Le 22 février, l’Ouzbékistan a libéré Yusuf Ruzimuradov, le journaliste le plus longtemps emprisonné au monde, bien que cela n’ait été confirmé qu’en mars. Ruzimuradov a purgé 19 ans de prison pour des accusations dites antiétatiques. Le bilan de l’Ouzbékistan sur la liberté de la presse est généralement horrible, mais certains analystes ont vu des signes d’espoir depuis la prise de fonctions, en 2016, du président Shavkat Mirziyoyev. Human Rights Watch nous a toutefois rappelé ce mois-ci (dans son rapport: Vous ne pouvez pas les voir, mais ils sont Toujours là: la censure et la liberté des médias en Ouzbékistan), que les journalistes et les critiques du gouvernement sont toujours sous la pression intense des autorités.

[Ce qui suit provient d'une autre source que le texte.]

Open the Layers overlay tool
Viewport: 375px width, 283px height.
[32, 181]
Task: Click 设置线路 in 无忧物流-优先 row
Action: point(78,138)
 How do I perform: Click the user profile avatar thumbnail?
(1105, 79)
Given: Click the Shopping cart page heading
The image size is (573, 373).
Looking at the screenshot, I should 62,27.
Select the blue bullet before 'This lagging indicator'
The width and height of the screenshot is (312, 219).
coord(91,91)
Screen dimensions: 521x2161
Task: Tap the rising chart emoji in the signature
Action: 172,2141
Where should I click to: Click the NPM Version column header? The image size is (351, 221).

Le mois de mars a vécu le 100e anniversaire de la déclaration d’indépendance de la Biélorussie (la République populaire biélorusse a duré de 1918 à 1919). L’anniversaire est maintenant célébré comme « jour de la liberté » et c’est traditionnellement une journée pour les opposants au régime du président Loukachenko d’organiser des manifestations. Comme c’est la norme pour les manifestations en Biélorussie, celle qui a eu lieu le 25 mars a vu un grand nombre de militants arrêtés (les estimations varient de 30 à 70), y compris un éminent leader de l’opposition. Tous auraient été libérés plus tard. Des journalistes ont également été temporairement détenus ou empêchés d’essayer de couvrir la manifestation (l’Association biélorusse des journalistes fournit des détails sur chacun de ces incidents). Dans son récent article sur la liberté de la presse en Biélorussie, l’Institut international de la presse (IPI) note que, bien que la situation a semblé montrer de petits signes d’amélioration en 2016, elle a repris sa trajectoire descendante en 2017 – chose qui continue à ce jour.